Question 7: A nurse is performing orthostatic vital signs on an older client with reported dizziness today. The supine pressure is 132 over 78 with heart rate 70. After three minutes standing the pressure drops to 108 over 64 and the heart rate climbs to 92. How should the nurse classify these results?

Question 8: A nurse is monitoring a client admitted with a traumatic brain injury. Vital signs include blood pressure 178 over 60, heart rate 48, and an irregular respiratory pattern alternating between deep and shallow breaths. The pupils remain reactive but unequal in size. What pattern is the nurse recognizing here?

Question 9: A nurse is performing a focused neurological assessment on a client recovering from a motor vehicle collision. The client opens eyes to painful stimuli, makes incomprehensible sounds, and withdraws from pain consistently. How should the nurse score this client using the Glasgow Coma Scale today?

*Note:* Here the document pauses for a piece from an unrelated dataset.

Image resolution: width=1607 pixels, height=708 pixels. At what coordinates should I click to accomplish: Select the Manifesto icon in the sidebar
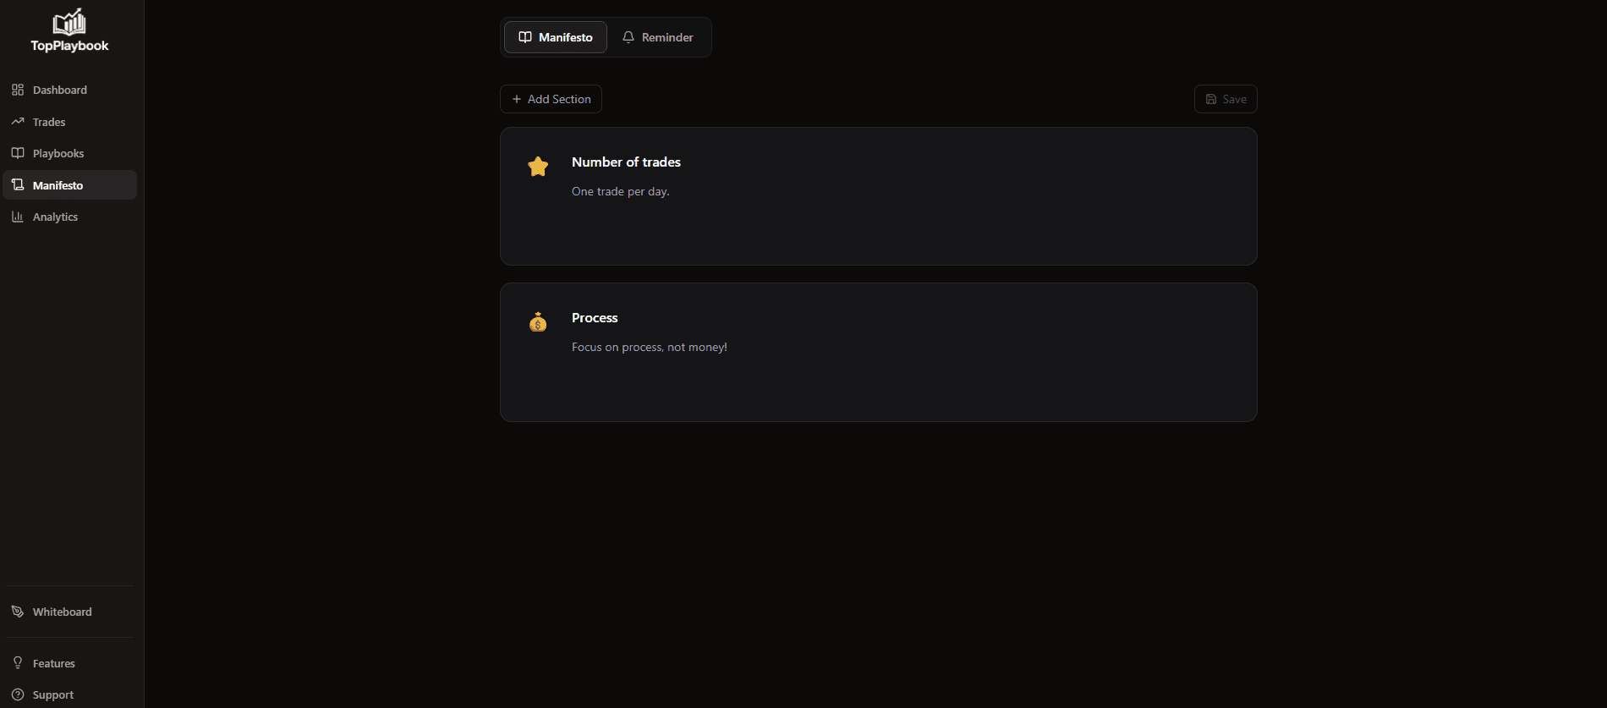coord(18,184)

Question 10: A nurse performs a focused respiratory assessment on a client with acute exacerbation of chronic obstructive pulmonary disease. The nurse hears expiratory wheezes throughout the chest with accessory muscle use and pursed-lip breathing. Which additional finding would be most urgent for immediate intervention?

Question 11: A nurse is performing a focused cardiac assessment on a 68-year-old client admitted for fluid overload. The nurse auscultates an S3 gallop at the apex and notes bilateral pitting edema with jugular venous distention. Which interpretation best matches this collection of findings together?

Question 12: A nurse is performing an abdominal assessment on a postoperative client. The nurse listens to all four quadrants and hears no bowel sounds during a one-minute period of quiet auscultation. Before documenting bowel sounds as absent, how long must the nurse continue auscultating each quadrant?

Question 13: A nurse is assessing a client following an open cholecystectomy. The client reports right shoulder pain and discomfort with deep inspiration, and the abdomen feels tense to palpation in all quadrants now. Which focused abdominal finding should most concern the nurse in this postoperative situation?

Question 14: A nurse is assessing urinary output on a 70-kilogram adult who underwent abdominal surgery 12 hours ago. Over the past hour the client has produced 18 mL of urine. The client is alert and the catheter is patent. What focused interpretation matches this finding accurately?

Question 15: A nurse is performing a focused musculoskeletal assessment on a client recovering from an open tibial fracture with cast application. The client reports severe pain unrelieved by opioids, with pain worsened by passive toe extension. The foot is pale and cool now. Which complication should the nurse suspect?

Question 16: A nurse is reviewing the Modified Early Warning Score for a hospitalized client. The systolic blood pressure is 88, heart rate is 118, respiratory rate is 24, temperature is 38.6 Celsius, and the client responds only to voice. Which action best matches this combined picture?

Question 17: A nurse is screening a hospitalized client using qSOFA criteria. The client has a respiratory rate of 24, systolic pressure of 96, and a Glasgow Coma Scale of 14 due to mild confusion. The chart documents suspected community-acquired pneumonia today. What does this combination suggest?

Question 18: A nurse is initiating the sepsis bundle for a client newly identified with septic shock. Which sequence of elements should the nurse implement to meet the hour-one expectations recommended by current sepsis guidelines for treatment of adults at the bedside today?

Question 19: A nurse is calling the provider using SBAR communication regarding a deteriorating client. After stating situation and background, which information belongs in the assessment portion of the SBAR framework before the recommendation is offered to the provider during this call?

Question 20: A nurse reviews a client's complete blood count and notes a white blood cell count of 1,800 per cubic millimeter with an absolute neutrophil count of 420. The client is currently alert and afebrile on the unit. Which set of precautions is most appropriate now?